EU、GMアブラナの家畜飼料などへの使用を認可


GMアブラナGT73を認可

 欧州委員会は8月31日、遺伝子組み換え(GM)アブラナGT73の輸入と家畜飼料または工業的使用のための加工を認可した。GT73は、グリホサート除草剤に耐性のあるアブラナで、すでに北米などで広く使用されており、健康や環境に対する悪影響を及ぼす報告はない。今回の申請は、モンサント社が2003年1月に行っていたものである。なお、同作物の認可期間は10年間となっている。


GM作物を一般環境へ慎重に導入するための規則が機能

 EUでは、GM作物を一般環境へ慎重に導入するために、指令2001/18/ECを規定している。同指令は、(1)野外試験など実験目的での環境への放出、(2)GM作物の耕作、輸入、工業製品への形質転換など、市場への流通−に対する活動を認可する規則となっている。

 また、同指令では次のことを規定している。

・環境リスクアセスメントの原則
・販売後の義務的な監視条件
・一般大衆への義務的な情報提供
・市場に流通する段階での表示およびトレーサビリティを確実にするための条件
・販売後の検査と管理を容易にするためのGM作物の情報提供
・最大で10年間に限った環境放出の承認
・欧州食品安全機関(EFSA)への協議

 など


指令2001/18/ECの制定後3件目の認可

 今回の認可は、指令2001/18/ECの制定後3件目のものとなる。これまでに、2004年7月にグリホサート除草剤に耐性のあるGMトウモロコシNK603の輸入と家畜飼料または工業的使用のための加工を認可するとともに、本年8月8日に害虫抵抗性GMトウモロコシMON863の輸入と家畜飼料のための加工を認可していた。今回のGT73を含めすべての作物について、食用または耕作への使用は認められていない。

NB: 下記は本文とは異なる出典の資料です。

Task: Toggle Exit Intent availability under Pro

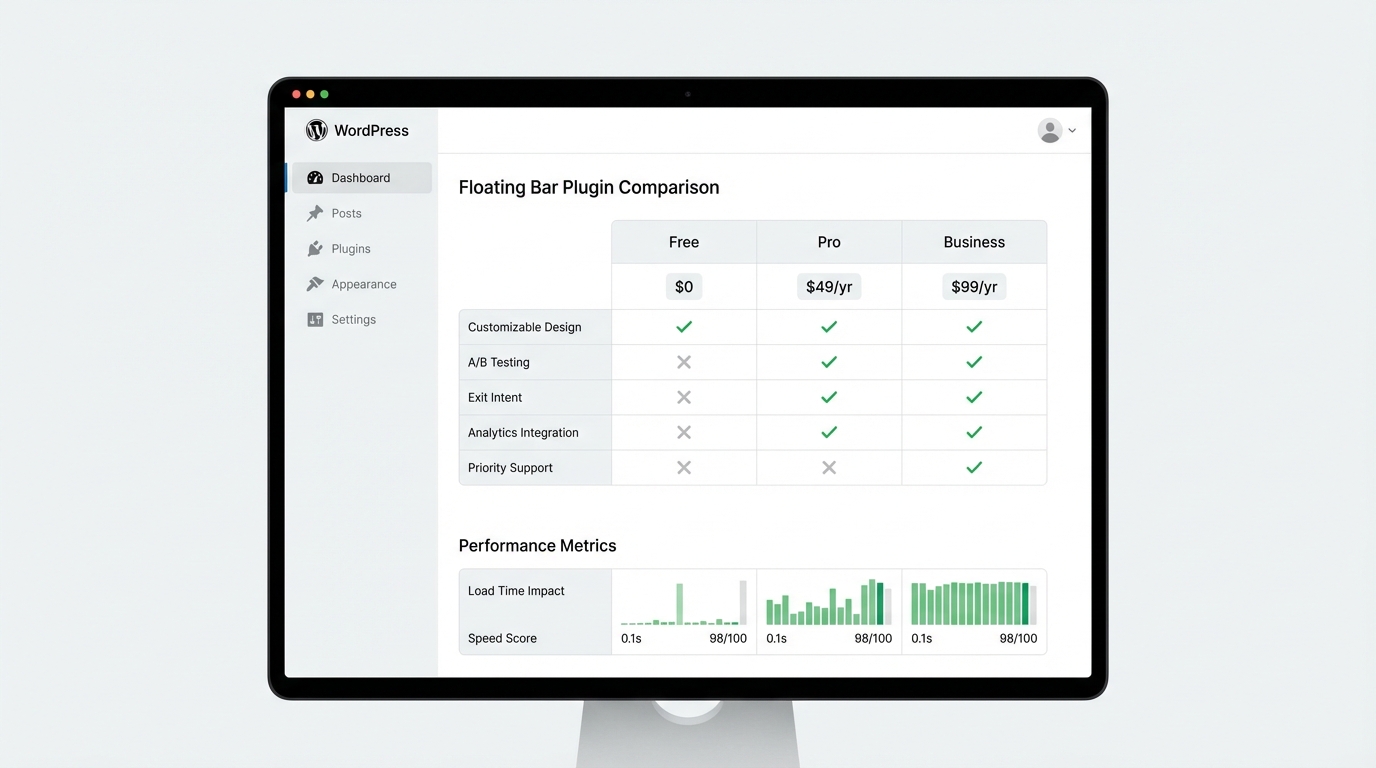Action: point(828,397)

 また、GT73は、GM作物としては、EUで98年10月以降GM作物について安全性に疑問があるとして、新規認可を凍結以後、約6年ぶり(2004年5月)に認可されたGMスイートコーンBt11を含めると4件目の認可となる。なお、Bt11は、缶詰に加工されたGMスイートコーンや生ものの輸入と販売を認可するものであり、これは食品に使用するために認可されたものである(規則EC/258/1997)。


◎EUとメルコスル、自由貿易交渉前進のため閣僚レベルでの会議を開催

 EUとメルコスルの自由貿易交渉に関する閣僚レベルによる会議が9月2日ブリュッセルで開催された。EUからはフェレロ・ヴァルトナー委員(対外関係担当)、マンデルソン委員(通商担当)、フィッシャー・ボエル委員(農業・農村開発担当)が出席した。今回の会議では、両者の貿易の戦略的関係の重要性、両者の公平な合意とするための優先事項などの再確認を行った。また同様のレベルでの会議を2006年の初めに実施することに合意した。